I have used Flux + FluxTraining quite a bit for recurrent models in the past. In general, you shouldn't need to do anything special. Most of the work is related primarily to Flux and how it expects the data. Here is the situation I almost always end up in, and it might be useful for you.
- There is a function
generate(T)
that creates aD x T
matrix of whereT
is time andD
is the feature dimension. - I can generate a vector of samples as
samples = [generate(T) for _ in 1:nsamples]
. - I use
Flux.batchseq(samples)
to turn this into a sequence of batches (from a batch of sequences). This is the key step. - You can generate many batches repeating the above steps with
nsamples = batch_size
fornbatches
iterations.
In general as long as you think of a single sample in your dataset as a single sequence, then you can adapt the steps above to get them into the sequence of batches (samples) that Flux wants.
From there, achieving the different tasks is all in the loss function.
# seq to seq prediction
function seq2seq_loss(loss_fn)
function _loss(m, xs, ys)
yhats = [m(xi) for xi in xs]
return mean(loss_fn(yhat, yi) for (yhat, yi) in zip(yhats, yi))
end
return _loss
end
# seq to one prediction
function seq2one_loss(loss_fn)
function _loss(m, xs, ys)
yhats = [m(xi) for xi in xs]
return loss_fn(yhats[end], ys[end])
end
return _loss
end
# samplers for mapping the previous token to the next token
# used below in sample_model
sample_softmax(y::AbstractVector) =
Flux.onehot(rand(Categorical(softmax(y))), 1:length(y))
function sample_softmax(y::AbstractMatrix)
ŷs = [rand(Categorical(y)) for y in eachcol(softmax(ys))]
return Flux.onehotbatch(ŷs, 1:size(y, 1))
end
sample_best(ys::AbstractVecOrMat) = Flux.onehot(argmax(ys; dims = 1), 1:size(ys, 1))
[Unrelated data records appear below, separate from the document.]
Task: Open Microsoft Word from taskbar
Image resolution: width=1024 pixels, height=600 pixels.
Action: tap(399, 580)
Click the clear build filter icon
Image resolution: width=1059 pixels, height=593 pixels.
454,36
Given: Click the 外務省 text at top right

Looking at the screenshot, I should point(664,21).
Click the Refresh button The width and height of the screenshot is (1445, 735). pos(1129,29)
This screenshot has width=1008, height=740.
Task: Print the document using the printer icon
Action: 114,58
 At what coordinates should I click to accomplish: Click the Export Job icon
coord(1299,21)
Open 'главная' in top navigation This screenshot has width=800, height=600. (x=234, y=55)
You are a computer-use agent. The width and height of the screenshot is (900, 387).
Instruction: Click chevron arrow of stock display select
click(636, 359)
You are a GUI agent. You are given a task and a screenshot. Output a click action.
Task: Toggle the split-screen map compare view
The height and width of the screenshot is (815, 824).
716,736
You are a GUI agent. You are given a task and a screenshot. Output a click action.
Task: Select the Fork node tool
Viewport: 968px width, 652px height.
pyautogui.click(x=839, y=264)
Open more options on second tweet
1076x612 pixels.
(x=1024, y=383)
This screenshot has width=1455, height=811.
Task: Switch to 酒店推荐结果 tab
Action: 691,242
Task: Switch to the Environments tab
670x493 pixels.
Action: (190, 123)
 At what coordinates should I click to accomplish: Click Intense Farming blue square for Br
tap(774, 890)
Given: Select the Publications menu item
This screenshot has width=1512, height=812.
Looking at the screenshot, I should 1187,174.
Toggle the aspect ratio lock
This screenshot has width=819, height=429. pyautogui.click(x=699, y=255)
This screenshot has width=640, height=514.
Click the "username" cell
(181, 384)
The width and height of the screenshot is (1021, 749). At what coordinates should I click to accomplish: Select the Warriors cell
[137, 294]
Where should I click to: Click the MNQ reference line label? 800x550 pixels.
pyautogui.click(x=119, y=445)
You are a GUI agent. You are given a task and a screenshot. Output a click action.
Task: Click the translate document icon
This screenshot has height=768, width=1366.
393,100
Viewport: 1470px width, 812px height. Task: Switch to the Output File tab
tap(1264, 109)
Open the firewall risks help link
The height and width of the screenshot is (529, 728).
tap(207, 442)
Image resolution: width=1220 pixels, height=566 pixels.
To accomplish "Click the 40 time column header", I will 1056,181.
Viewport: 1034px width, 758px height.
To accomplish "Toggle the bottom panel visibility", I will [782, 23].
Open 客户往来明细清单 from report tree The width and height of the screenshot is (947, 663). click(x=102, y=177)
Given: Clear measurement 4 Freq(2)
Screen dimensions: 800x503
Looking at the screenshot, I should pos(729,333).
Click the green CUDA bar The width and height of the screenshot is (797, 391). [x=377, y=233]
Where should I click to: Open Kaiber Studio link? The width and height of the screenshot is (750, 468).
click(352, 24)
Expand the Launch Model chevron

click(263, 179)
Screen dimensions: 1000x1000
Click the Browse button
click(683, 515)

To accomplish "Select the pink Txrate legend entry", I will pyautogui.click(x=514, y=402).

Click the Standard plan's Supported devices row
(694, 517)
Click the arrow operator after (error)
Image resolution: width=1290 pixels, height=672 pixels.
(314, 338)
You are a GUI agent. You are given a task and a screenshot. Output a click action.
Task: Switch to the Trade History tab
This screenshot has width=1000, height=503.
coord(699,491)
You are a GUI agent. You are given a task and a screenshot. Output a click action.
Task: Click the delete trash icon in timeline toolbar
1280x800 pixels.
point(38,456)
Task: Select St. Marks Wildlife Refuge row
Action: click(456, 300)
# recurrently predict a sequence given a primer input sequence
function sample_model(model, nseq, primer = [], sampler = identity)
Flux.reset!(model)
tokens = [model(x) for x in primer]
ncurrent = length(tokens)
while ncurrent < nseq
nexttoken = model(sampler(last(tokens)))
push!(tokens, nexttoken)
ncurrent += 1
end
return tokens
end
Note that batching does not affect any of the functions above. As long as you get the "sequence of batches" format right, you should be good.
If you still want to express all this using FluxTraining, then the following is something I've used in the past.
get_inout_seq(xs::AbstractVector) = xs[1:(end - 1)], xs[2:end]
get_inout_seq(xs::NTuple{2}) = xs[1], xs[2]
struct BPTTTrainingPhase <: AbstractTrainingPhase end
function FluxTraining.step!(learner, phase::BPTTTrainingPhase, batch)
xs, ys = get_inout_seq(batch)
FluxTraining.runstep(learner, phase, (xs = xs, ys = ys)) do handle, state
Flux.reset!(learner.model)
state.grads = gradient(learner.params) do
state.ŷs = [learner.model(xi) for xi in state.xs]
handle(FluxTraining.LossBegin())
state.loss = learner.lossfn(state.ŷs, state.ys)
handle(FluxTraining.BackwardBegin())
return state.loss
end
handle(FluxTraining.BackwardEnd())
Flux.update!(learner.optimizer, learner.params, state.grads)
end
end
struct BPTTValidationPhase <: AbstractValidationPhase
nfeedback::Int
sampler
end
BPTTValidationPhase() = BPTTValidationPhase(0, identity)
BPTTValidationPhase(nfeedback) = BPTTValidationPhase(nfeedback, identity)
function FluxTraining.step!(learner, phase::BPTTValidationPhase, batch)
xs, ys = get_inout_seq(batch)
FluxTraining.runstep(learner, phase, (xs = xs, ys = ys)) do _, state
Flux.reset!(learner.model)
n = length(state.xs) - phase.nfeedback
# n steps where input drives model
state.ŷs = [learner.model(state.xs[i]) for i in 1:n]
# nfeedback steps where the model drives itself
for _ in (n + 1):length(state.xs)
ŷ = phase.sampler(state.ŷs[end])
push!(state.ŷs, learner.model(ŷ))
end
state.loss = learner.lossfn(state.ŷs, state.ys)
end
end
I don't need to do this for training recurrent models, but I found it nice for a particular project where BPTT was the thing I was comparing against. Specifically, BPTTValidationPhase
is nice for allowing evaluating models in the recurrently driven mode where they feed their own input.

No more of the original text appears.